Lockheed lands huge airborne intelligence contract

Defense giant Lockheed Martin Corp. won a $879 million contract from the U.S. Army to develop a next-generation airborne intelligence, surveillance, reconnaissance and target identification system, the company said today.

The contract has a potential value of more than $7 billion during its expected 20-year life.

Called the Aerial Common Sensor, the system will replace current aircraft technology, including the Army's Guardrail Common Sensor, the Airborne Reconnaissance Low aircraft and the Navy's fleet of EP-3 aircraft.

Under the contract, Lockheed Martin will combine and enhance the capabilities of the current systems on these platforms into a single intelligence, surveillance and reconnaissance package on the Embraer ERJ-145 aircraft platform, the company said.

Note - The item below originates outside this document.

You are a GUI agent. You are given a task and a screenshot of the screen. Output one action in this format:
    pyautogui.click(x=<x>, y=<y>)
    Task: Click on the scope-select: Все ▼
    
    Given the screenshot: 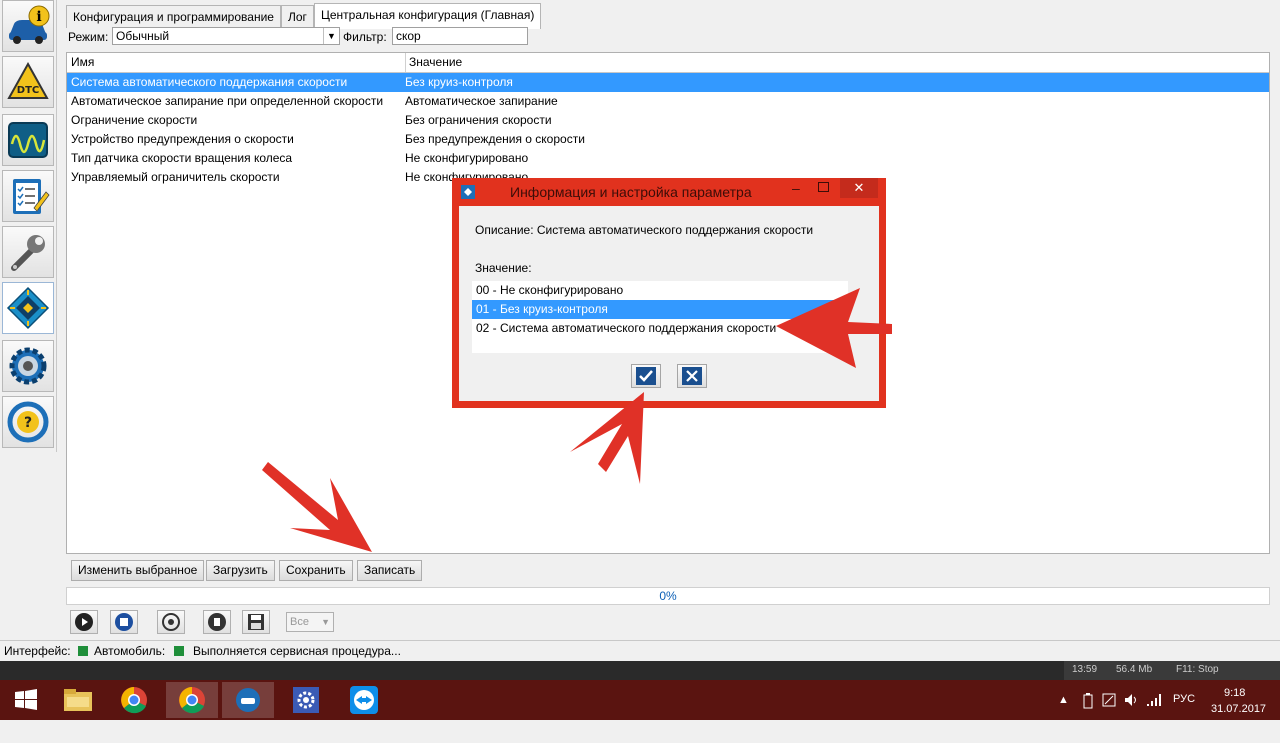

Lockheed Martin's Aerial Common Sensor system identifies threats in real-time. It also provides instant access to intelligence from manned, unmanned and space-based intelligence, surveillance and reconnaissance systems, as well as persistent surveillance capabilities.

"With Aerial Common Sensor, warfighters can see and act first with greater speed and accuracy," said Stan Sloane, executive vice president of Lockheed Martin's Integrated Systems & Solutions business unit. "Our team will deliver a highly sophisticated system that will help enable net-centric operations and provide a tactical overwatch for the future force."

Lockheed Martin's team members on the project include Argon Engineering Associates Inc., BAE Systems Inc., General Dynamics Corp., Harris Corp., L-3 Communications Corp. and Raytheon Co.

Headquartered in Bethesda, Md., Lockheed Martin's employs 130,000 workers worldwide and had 2003 revenue of $31.8 billion. It has held the No. 1 position on Washington Technology's Top 100 list of federal prime contractors for the past 10 years.